De même, les disciples de Rabbi ‘Akiva, qui étaient des tsaddikim, ont subi une mort terrible à cause du manque de respect dont ils faisaient preuve les uns envers les autres. Or si l’on ne respecte pas, on méprise et on finit par haïr. C’est ce que j’ai pu observer dans la vie quotidienne : au début, nous accueillons autrui chaleureusement, mais au fur et à mesure, nous négligeons de le saluer et nous lui réservons un accueil froid, puis finalement, nous ne le saluons plus du tout, nous rapprochant du jour où nous le détesterons et deviendrons son ennemi !
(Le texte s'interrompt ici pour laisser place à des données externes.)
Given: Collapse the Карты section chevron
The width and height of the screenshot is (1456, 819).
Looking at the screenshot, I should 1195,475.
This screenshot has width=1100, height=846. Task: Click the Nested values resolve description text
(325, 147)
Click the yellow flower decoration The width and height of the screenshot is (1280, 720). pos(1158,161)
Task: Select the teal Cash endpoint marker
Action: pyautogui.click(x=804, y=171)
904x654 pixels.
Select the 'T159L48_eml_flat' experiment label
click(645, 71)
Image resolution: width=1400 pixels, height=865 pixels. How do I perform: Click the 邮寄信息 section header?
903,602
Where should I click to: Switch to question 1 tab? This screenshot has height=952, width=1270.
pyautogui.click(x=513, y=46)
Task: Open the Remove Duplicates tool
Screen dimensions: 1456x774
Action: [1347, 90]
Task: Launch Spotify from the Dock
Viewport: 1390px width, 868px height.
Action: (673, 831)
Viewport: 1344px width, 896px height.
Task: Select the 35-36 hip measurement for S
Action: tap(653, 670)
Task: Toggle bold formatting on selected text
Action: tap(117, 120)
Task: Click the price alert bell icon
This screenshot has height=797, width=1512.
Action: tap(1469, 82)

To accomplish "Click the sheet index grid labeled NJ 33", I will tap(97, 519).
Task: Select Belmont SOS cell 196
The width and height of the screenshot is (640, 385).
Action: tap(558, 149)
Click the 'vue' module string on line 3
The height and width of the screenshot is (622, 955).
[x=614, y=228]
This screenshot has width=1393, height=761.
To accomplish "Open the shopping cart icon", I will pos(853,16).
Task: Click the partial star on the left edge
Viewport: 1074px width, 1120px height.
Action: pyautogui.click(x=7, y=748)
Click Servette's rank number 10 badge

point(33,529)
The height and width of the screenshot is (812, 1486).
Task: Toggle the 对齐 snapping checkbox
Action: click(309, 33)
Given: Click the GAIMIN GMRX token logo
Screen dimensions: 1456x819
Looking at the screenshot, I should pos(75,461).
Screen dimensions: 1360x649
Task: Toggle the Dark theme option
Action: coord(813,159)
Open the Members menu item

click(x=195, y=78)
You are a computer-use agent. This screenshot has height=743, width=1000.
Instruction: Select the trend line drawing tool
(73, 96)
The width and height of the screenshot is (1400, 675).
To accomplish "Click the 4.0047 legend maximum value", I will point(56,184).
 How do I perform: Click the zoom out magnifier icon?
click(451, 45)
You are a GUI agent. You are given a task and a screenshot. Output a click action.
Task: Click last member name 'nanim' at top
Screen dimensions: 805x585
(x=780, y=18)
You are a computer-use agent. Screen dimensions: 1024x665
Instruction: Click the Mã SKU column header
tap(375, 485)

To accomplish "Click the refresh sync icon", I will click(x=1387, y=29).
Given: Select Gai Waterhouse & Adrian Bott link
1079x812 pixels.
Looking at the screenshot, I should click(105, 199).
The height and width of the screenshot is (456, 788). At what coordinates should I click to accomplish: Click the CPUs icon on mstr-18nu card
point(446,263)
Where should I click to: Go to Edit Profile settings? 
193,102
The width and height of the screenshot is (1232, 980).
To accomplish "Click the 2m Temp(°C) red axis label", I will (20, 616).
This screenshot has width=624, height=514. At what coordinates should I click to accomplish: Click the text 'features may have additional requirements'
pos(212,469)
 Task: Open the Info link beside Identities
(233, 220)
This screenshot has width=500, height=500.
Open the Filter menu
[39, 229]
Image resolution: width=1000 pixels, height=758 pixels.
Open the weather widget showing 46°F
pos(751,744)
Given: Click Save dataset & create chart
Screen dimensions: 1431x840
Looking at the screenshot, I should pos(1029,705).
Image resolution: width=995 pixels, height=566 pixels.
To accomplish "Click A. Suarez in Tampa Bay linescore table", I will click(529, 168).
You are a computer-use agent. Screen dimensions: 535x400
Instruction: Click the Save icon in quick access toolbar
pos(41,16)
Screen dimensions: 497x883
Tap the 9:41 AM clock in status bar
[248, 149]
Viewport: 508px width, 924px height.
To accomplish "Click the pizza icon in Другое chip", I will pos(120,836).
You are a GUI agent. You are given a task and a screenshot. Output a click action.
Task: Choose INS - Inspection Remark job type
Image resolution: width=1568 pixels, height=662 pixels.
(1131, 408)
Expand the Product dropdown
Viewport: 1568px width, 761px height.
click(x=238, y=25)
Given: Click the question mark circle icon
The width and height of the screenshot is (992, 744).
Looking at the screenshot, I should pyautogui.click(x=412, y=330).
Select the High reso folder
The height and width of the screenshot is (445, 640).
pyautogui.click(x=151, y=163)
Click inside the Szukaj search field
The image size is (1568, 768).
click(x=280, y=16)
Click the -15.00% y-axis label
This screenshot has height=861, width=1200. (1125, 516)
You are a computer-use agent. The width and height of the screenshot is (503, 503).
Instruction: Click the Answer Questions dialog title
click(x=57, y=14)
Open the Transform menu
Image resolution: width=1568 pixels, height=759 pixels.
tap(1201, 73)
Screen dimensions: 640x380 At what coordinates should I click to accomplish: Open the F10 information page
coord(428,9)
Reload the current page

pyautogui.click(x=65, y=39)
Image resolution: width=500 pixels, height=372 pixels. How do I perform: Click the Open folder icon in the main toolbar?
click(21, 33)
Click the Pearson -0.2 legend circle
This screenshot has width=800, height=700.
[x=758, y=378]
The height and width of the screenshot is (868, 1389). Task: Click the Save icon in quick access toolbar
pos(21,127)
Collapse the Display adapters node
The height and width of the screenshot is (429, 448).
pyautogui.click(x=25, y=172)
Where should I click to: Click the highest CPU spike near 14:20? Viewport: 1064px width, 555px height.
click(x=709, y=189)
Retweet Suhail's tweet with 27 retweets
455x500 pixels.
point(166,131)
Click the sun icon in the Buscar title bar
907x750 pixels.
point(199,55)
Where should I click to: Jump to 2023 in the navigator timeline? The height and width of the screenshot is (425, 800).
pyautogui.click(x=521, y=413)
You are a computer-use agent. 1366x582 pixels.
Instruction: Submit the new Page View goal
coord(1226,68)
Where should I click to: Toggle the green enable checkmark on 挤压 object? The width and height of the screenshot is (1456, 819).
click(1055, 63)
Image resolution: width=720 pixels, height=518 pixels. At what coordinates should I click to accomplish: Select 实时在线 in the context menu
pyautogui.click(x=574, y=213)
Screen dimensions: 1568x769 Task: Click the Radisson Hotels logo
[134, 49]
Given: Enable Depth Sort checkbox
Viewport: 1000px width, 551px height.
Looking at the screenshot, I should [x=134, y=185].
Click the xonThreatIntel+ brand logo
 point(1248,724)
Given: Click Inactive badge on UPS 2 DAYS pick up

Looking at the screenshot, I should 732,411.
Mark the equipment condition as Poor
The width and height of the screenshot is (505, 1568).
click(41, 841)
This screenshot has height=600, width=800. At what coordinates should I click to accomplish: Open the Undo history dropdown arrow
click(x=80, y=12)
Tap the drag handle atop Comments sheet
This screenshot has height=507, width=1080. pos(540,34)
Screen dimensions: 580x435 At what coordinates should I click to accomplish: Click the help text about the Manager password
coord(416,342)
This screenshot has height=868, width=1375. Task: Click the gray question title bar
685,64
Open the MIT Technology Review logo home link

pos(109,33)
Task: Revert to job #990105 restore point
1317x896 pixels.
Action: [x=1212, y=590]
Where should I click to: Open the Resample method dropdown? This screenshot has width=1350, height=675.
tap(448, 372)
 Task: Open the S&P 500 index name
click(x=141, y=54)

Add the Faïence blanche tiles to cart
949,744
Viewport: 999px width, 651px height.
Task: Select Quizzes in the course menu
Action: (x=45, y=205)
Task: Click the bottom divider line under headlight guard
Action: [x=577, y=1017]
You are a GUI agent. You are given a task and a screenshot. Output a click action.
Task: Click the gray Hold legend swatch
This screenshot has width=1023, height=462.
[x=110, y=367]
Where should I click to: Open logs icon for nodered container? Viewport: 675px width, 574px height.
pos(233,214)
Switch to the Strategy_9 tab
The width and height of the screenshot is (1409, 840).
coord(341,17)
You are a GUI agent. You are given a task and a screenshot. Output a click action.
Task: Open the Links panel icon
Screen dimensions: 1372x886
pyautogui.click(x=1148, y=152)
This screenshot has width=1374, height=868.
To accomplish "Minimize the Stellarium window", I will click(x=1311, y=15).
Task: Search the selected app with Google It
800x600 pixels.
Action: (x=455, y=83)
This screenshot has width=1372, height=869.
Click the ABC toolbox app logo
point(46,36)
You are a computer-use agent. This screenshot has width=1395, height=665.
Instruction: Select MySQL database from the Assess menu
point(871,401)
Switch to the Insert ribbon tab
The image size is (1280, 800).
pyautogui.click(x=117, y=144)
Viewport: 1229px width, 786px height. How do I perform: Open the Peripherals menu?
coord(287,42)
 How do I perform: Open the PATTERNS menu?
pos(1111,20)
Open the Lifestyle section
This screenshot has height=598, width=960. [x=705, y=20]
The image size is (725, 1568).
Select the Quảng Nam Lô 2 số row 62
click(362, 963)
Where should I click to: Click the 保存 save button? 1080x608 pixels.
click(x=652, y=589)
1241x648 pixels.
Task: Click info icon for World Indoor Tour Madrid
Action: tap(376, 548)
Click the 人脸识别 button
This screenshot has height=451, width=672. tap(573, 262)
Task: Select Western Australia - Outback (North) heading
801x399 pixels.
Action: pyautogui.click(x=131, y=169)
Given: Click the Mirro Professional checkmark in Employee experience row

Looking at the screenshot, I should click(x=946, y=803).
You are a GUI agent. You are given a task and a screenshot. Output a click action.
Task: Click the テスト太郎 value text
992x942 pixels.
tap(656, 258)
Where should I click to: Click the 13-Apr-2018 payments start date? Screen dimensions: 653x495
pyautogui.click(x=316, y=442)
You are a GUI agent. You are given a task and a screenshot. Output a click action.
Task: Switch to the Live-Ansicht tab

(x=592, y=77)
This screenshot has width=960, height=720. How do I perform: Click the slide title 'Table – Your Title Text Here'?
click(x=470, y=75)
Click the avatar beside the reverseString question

D’après ce que nous venons de dire, nous comprenons mieux pourquoi Ya’akov a conclu une alliance avec Lavan, ainsi qu’il est écrit : « Maintenant, tiens, concluons une alliance, moi et toi » (Béréchit 31, 44). Il s’agit ici d’une alliance de séparation, comme le dit le verset (ibid. 52) : « Que cette pierre en soit témoin, je ne dépasserai pas de ton côté ce monceau, et tu ne dépasseras pas de mon côté ce monceau ni cette pierre, dans de mauvaises intentions. » Dès lors, leurs chemins se sont séparés et ils ne se sont plus revus. Le Ben Ich ‘Haï explique (Parachat Vayétsé) que contrairement aux alliances de paix avec les nations du monde, ce genre d’alliance est autorisé.
Puissions-nous mériter d’intensifier l’unité parmi nous, de bannir la haine gratuite de notre camp et de mériter la rédemption absolue et la construction du Temple prochainement, amen.
LES PAROLES DES SAGES
Comment surmonter sa colère ?
A trois occasions dans la Torah, on constate que Moché s’est mis en colère et qu’une halakha lui a échappé de ce fait.
Une de ces situations est relatée dans notre paracha : lorsque les bnei Israël sont partis combattre Midian et qu’il a appris à leur retour que les soldats avaient laissé vivre toutes les femmes, contrairement à toute attente, Moché s’est mis en colère, comme il est dit : « Moché se mit en colère contre les officiers de l’armée, chiliarques et centurions, qui revenaient de l’expédition de guerre. »
Le gaon Rabbi ‘Haïm Schmulevitch déclare sans hésiter que la colère de Moché dans la guerre contre Midian était justifiée. En effet, l’expédition avait pour but de venger D. contre ce peuple, qui avait tendu un terrible piège à Israël par l’intermédiaire de ses femmes. Laisser en vie les femmes de ce camp revenait donc à faire entrer ce même piège à l’intérieur du camp d’Israël.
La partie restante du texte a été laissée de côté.